Machine-learning Analysis of Molecular Patterns

What is a chemical bond? How do we recognize that an atom has a preferred coordination environment? Atomistic simulations obtain an accurate description of the arrangement of atoms as dictated by their interactions. Often, the real problem is to determine which patterns appear more often in a simulation, so that they can be used to rationalize the behavior of a material or a molecolar compound.

A good example is that of the hydrogen bond. Chemists have discussed for a century about how to rationalize this ubiquitous entity composed by two electro-negative atoms and a hydrogen, that spans a broad range of binding energies going from a fraction of a kcal/mol, to several tens. Rather than defining more or less arbitrary ranges of structural parameters associated with a bond, or to use complicated energy decomposition methods, we tackle this problem by analyzing automatically the configurations obtained in a simulation. We recognize recurring patterns by locating local maxima in the probability distribution of the relative positions of the donor, acceptor and hydrogen atoms, and obtain a Gaussian Mixture Model representation that naturally engenders a probabilistic, unbiased definition of what can be deemed to represent a (hydrogen) bond.

PAMM analysis of hydrogen-bonding patterns in TIP4P water

This Probabilistic Analysis of Molecular Motifs (PAMM) technique is completely general, and we are currently exploring its use in recognizing coordination patterns in solids, and the prevalence of local structural motifs in polymers.

Structural complexity in (bio)-polymers

When performing simulations containing thousands or millions of atoms, describing accurately the motion of the different components of the system is not the only problem one must face. The sheer amount of data produced by these simulations makes it very hard to understand what goes on, and it is often useful to use the computer also to perform a post-processing analysis.

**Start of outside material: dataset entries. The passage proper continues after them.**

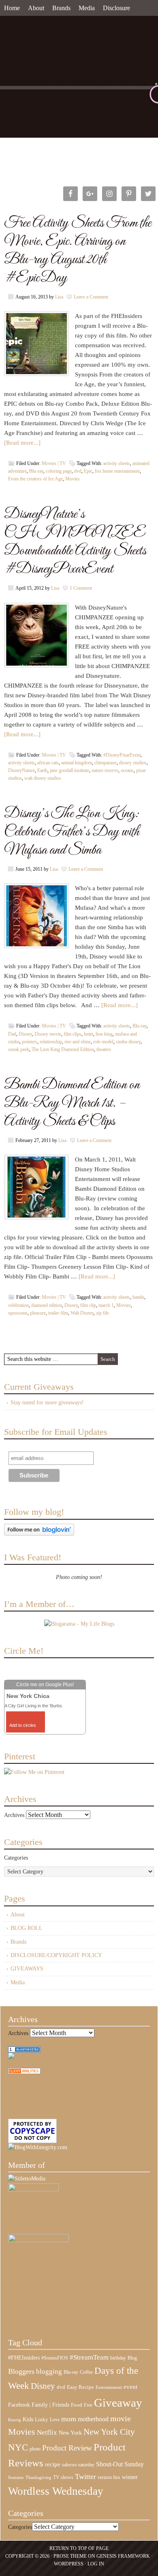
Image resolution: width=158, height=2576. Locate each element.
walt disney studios (42, 778)
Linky (41, 2419)
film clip (88, 1305)
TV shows (63, 2477)
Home (12, 7)
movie (120, 2418)
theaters (103, 1049)
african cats (48, 763)
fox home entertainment (117, 471)
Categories (16, 1858)
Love (55, 2419)
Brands (61, 7)
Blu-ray (36, 471)
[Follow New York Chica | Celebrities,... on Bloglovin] (39, 1534)
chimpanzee (105, 763)
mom (68, 2419)
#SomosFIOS (54, 2358)
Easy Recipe (80, 2387)
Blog (132, 2358)
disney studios (133, 763)
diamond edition (46, 1305)
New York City (109, 2431)
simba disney (128, 1042)
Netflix (47, 2432)
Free (88, 2405)
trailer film (58, 1313)
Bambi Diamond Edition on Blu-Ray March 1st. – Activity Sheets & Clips (72, 1103)
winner (130, 2477)
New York (70, 2432)
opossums (18, 1313)
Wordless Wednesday (55, 2491)
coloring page (59, 471)
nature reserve (105, 770)
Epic (88, 471)
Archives (14, 1815)
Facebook (19, 2405)
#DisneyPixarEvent (122, 755)
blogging (49, 2371)
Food (76, 2405)
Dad (12, 1034)
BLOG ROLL (27, 1928)
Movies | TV (54, 463)
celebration (18, 1305)
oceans (127, 770)
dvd (77, 471)
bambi (138, 1297)
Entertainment (109, 2387)
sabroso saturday (78, 2465)
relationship (51, 1042)
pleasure (38, 1313)
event (130, 2387)
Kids (28, 2419)
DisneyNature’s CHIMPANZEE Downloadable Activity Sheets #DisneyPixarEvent (75, 541)
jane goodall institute (69, 770)
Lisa (59, 297)
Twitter (85, 2476)
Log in (96, 2564)
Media (87, 7)
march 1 (106, 1305)
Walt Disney (82, 1313)
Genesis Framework (123, 2556)
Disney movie (47, 1034)
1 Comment (81, 588)
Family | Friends (50, 2404)
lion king (104, 1034)
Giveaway (118, 2402)
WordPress (68, 2564)
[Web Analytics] (24, 2072)
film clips (72, 1034)
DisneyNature (21, 770)
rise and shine (77, 1042)
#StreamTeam (89, 2357)
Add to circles (22, 1725)
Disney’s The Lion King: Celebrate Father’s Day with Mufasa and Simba (71, 832)
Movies (72, 479)
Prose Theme (70, 2556)
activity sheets (116, 463)
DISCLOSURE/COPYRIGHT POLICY (56, 1955)
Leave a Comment (91, 297)
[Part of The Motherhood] (38, 2240)
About (36, 7)
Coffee (86, 2372)
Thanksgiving (38, 2477)
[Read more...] (22, 442)
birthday (118, 2358)
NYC (18, 2447)
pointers (29, 1042)
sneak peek (18, 1049)
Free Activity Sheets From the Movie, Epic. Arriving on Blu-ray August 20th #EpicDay (77, 250)
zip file (102, 1313)
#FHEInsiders (24, 2357)
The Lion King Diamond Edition (63, 1049)
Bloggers (21, 2371)
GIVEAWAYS (27, 1969)
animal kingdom (76, 763)
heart (88, 1034)
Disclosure (116, 7)
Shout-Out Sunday (120, 2464)
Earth (42, 770)
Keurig (14, 2419)
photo (35, 2449)
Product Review (67, 2448)
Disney (25, 1034)
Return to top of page (79, 2548)
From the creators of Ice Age (35, 479)
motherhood (93, 2419)
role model (103, 1042)
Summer (16, 2477)
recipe (52, 2464)
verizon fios (109, 2477)
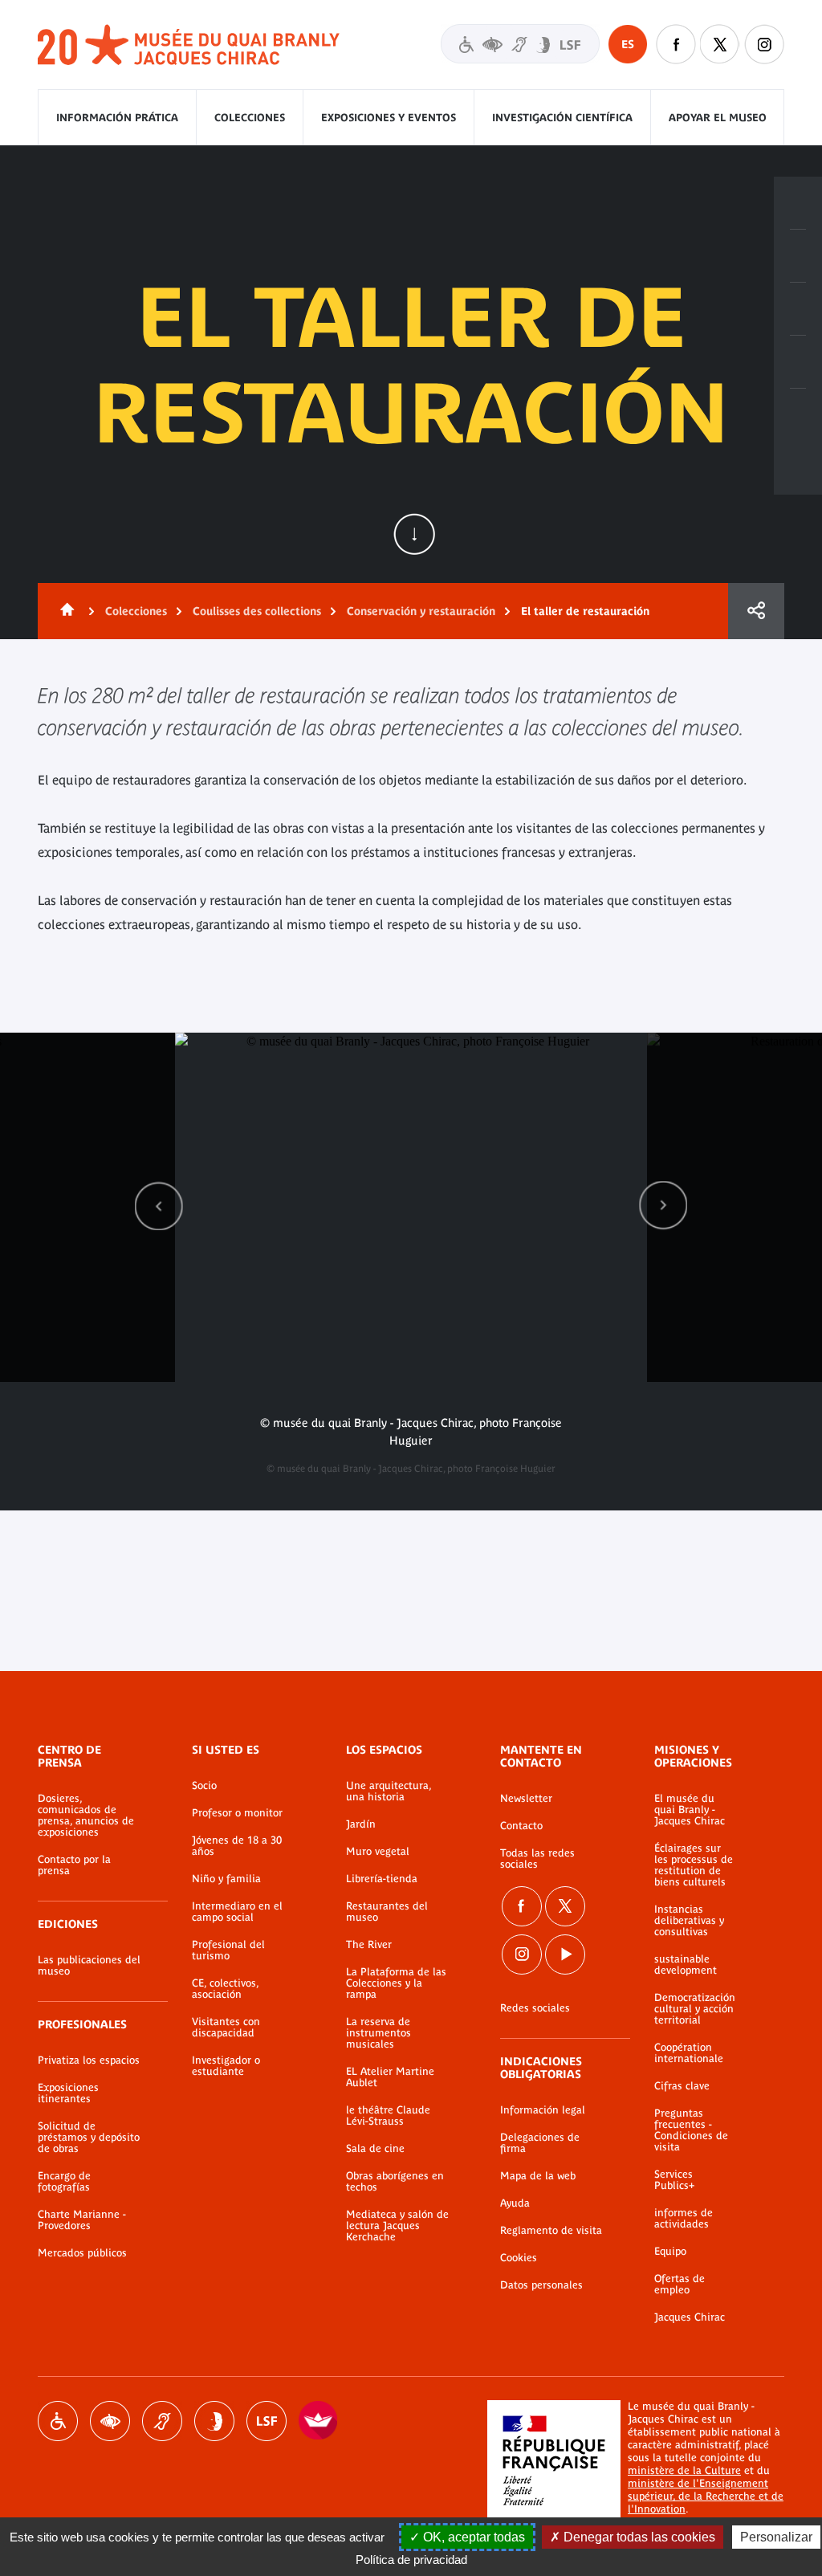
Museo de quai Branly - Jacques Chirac (189, 45)
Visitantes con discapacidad (520, 43)
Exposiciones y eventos (388, 118)
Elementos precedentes (159, 1205)
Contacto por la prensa (74, 1865)
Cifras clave (682, 2086)
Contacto (521, 1826)
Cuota (756, 611)
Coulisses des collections (257, 611)
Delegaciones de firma (540, 2143)
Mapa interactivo (798, 415)
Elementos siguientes (663, 1205)
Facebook (676, 44)
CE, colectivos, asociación (225, 1989)
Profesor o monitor (237, 1813)
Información (798, 256)
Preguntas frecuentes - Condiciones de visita (691, 2130)
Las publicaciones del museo (89, 1965)
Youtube (565, 1954)
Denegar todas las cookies (637, 2537)
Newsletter (526, 1798)
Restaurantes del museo (387, 1912)
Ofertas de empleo (679, 2284)
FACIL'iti (319, 2421)
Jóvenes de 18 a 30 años (237, 1846)
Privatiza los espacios (89, 2060)
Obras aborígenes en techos (395, 2181)
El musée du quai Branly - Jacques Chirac (689, 1810)
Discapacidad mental (214, 2421)
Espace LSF (266, 2421)
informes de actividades (683, 2218)
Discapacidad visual (110, 2421)
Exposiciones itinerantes (68, 2093)
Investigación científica (562, 118)
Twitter (720, 44)
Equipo (670, 2251)
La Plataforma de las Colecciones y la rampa (396, 1983)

Possible structures of a polyalanine fragment

These problems are particularly challenging when one is simulating structurally-complex materials, such as glasses, polymers or proteins: while on a macroscopic scale we can often interpret these compounds as existing in a few, relatively well-defined thermodynamic states (amorphous/crystalline, folded/denatured, …) on a microscopic scale there are billions of possible configurations, differing by the coordinates of some of the atoms.

A possible approach to tackle these problems uses non-linear dimensionality reduction techniques (see e.g. sketchmap.org) to find a 2D representation of the problem, a “map” that can be used to make sense of the results of simulations and relate them to phenomenological observations.

These machine learning techniques are not only useful to interpret the result of simulations, but can also be used to perform accelerated sampling simulations, that try to bridge the enormous gap that exists between the time scale accessible to simulations and the time scale that is relevant to experiments.